Allerton Road, L18

The Writing’s On The Wall

A brilliant new book takes a look at a side of our city's history too huge, yet too ethereal, ever to capture in a museum...

We really can’t get enough of this fab new book from Caroline and Phil Bunford: Liverpool Ghost Signs (History Press), an illustrated trawl through our city’s gable ends, avenues and alleyways, searing out the ghostly remains of painted-on adverts.

The palimpsest of a mercantile city.

Oh and talking of tiles (sort of), who knew Liverpool had more mosaics than a sprawling Roman villa? There’s a whole chapter on them in here.

A fascinating document of an ephemeral slice of the city’s history, many of the images in the book are of adverts (and buildings) now wiped from the city’s map for ever. Many more cling tenaciously on. All make for a sideways look at our social history.

Caroline’s a keen local historian, and she’s written about her online Ghost Signs project for us in the past – now she and Phil have collected 150 of them in this brilliant little book.

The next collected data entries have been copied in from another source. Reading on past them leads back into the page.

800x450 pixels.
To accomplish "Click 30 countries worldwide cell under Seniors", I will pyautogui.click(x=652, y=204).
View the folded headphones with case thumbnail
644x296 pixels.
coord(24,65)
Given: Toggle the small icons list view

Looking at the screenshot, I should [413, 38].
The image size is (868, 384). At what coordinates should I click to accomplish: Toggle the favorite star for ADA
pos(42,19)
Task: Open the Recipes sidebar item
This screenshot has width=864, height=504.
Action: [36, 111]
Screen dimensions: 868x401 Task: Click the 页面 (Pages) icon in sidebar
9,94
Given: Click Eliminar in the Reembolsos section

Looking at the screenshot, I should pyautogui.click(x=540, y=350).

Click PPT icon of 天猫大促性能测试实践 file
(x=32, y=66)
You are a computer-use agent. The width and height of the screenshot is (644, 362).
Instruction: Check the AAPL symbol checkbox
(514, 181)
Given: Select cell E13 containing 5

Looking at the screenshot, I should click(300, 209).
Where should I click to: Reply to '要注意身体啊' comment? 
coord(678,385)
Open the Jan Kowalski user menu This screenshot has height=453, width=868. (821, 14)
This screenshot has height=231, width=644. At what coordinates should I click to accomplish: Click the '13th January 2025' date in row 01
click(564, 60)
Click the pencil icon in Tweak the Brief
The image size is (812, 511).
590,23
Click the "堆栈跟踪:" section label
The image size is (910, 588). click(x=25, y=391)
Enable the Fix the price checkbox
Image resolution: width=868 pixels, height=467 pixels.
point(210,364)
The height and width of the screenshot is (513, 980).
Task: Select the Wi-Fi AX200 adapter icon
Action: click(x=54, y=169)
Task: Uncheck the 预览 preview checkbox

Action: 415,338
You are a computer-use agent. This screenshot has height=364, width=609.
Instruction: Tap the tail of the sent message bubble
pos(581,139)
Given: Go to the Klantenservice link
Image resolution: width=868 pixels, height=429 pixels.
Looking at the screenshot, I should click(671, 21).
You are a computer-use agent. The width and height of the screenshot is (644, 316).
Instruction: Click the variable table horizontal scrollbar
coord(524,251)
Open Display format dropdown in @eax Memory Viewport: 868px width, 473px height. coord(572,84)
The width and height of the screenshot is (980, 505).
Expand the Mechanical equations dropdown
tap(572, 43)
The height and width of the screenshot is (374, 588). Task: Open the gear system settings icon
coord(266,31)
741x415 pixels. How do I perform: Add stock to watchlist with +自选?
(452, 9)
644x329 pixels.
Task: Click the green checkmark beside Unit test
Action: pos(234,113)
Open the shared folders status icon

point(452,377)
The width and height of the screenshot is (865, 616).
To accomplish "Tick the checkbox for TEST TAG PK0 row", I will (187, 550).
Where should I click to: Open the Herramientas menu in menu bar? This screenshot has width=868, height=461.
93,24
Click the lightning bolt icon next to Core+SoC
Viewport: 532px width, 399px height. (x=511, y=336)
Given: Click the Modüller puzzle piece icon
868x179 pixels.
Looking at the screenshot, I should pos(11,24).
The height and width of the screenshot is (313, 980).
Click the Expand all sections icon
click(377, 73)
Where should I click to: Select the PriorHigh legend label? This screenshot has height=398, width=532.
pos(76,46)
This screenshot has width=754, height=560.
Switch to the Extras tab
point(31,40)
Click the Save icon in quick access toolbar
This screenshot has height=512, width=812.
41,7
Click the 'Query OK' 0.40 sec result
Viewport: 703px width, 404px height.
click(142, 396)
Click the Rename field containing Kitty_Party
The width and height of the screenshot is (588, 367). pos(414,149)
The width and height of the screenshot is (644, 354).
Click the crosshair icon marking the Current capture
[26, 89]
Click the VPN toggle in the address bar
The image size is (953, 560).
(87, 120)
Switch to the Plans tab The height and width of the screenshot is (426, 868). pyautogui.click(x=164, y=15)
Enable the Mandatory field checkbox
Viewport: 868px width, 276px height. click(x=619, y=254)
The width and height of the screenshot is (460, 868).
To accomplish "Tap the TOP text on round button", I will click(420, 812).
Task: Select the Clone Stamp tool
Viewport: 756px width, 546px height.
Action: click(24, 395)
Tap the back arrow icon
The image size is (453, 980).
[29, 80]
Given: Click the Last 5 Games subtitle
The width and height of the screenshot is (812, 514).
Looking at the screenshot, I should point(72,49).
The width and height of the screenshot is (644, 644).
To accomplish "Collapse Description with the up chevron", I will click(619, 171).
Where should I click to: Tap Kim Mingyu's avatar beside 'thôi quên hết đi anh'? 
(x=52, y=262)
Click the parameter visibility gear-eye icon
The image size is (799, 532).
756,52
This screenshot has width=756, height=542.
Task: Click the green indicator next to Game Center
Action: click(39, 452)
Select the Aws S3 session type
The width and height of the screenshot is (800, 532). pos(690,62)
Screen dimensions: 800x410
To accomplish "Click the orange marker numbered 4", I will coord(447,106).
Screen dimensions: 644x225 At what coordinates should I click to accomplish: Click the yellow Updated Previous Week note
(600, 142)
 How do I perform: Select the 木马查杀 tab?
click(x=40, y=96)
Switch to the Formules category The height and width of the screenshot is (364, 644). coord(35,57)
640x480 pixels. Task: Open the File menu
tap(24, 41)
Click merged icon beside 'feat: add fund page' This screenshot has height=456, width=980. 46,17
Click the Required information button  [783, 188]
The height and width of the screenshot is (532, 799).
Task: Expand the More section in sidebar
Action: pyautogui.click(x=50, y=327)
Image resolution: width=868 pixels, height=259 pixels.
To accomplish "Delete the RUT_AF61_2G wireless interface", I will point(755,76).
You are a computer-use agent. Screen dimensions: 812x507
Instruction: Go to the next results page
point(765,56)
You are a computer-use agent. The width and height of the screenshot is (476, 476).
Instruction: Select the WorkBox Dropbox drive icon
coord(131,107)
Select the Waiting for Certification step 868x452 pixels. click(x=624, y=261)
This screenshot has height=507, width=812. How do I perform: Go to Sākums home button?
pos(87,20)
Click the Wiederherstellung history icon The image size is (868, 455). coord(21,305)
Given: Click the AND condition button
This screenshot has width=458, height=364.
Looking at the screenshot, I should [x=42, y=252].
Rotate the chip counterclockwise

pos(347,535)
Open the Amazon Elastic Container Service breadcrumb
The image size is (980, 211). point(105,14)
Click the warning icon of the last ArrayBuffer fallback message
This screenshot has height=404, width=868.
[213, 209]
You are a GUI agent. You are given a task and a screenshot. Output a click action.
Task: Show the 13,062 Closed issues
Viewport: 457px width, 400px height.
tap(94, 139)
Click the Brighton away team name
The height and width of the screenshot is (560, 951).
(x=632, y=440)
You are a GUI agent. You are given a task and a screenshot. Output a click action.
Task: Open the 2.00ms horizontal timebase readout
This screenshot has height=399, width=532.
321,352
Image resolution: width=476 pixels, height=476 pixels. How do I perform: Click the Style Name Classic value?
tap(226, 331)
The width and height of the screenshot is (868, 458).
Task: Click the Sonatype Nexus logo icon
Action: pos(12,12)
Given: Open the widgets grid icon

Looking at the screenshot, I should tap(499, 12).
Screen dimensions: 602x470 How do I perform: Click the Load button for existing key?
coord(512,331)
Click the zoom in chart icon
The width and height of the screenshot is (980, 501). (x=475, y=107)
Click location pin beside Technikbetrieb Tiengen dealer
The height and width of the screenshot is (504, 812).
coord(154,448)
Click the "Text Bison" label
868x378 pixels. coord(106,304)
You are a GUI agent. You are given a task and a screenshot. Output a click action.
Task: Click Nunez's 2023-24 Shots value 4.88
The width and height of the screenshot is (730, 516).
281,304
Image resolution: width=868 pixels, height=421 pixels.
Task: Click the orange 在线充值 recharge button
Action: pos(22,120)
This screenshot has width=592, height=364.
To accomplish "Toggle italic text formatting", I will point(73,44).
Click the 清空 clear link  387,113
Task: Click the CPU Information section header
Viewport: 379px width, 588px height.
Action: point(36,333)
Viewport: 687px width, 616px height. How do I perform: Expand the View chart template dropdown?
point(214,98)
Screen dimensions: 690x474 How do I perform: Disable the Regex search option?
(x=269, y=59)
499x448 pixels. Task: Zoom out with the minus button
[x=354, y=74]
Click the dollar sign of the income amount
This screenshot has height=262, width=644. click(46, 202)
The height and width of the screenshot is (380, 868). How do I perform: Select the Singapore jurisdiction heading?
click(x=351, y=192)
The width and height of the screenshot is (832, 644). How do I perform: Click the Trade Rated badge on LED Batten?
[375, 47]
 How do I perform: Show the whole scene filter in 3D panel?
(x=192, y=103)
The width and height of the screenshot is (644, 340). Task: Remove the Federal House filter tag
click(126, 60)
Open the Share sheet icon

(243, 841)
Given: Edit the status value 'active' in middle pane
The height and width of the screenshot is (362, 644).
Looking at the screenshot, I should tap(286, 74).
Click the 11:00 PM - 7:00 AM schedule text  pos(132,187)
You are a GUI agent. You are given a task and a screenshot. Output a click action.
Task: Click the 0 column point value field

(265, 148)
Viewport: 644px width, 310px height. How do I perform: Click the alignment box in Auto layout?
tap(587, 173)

“I became aware of a project being set up via Flickr to digitally preserve these signs. The Ghost Signs Archive is now up and running and photographers from all over the UK and Ireland have submitted their photos to create an enviable resource for future historians.”

“The hand painted advertising signs were commissioned to appear on brick walls to attract consumers and to spread the word of some of the bigger companies,” she says. “They reached their peak before the mass printed advertising posters began to be used and traditional sign writing slumped into decline.

“My particular favourites are the many cow keeper and dairy ghost signs which hark back to a time when we had a small dairy on almost every street in the city. This service ended when greater hygiene regulations were introduced.”

Stuck for a last minute gift for your dad? You’re looking at it.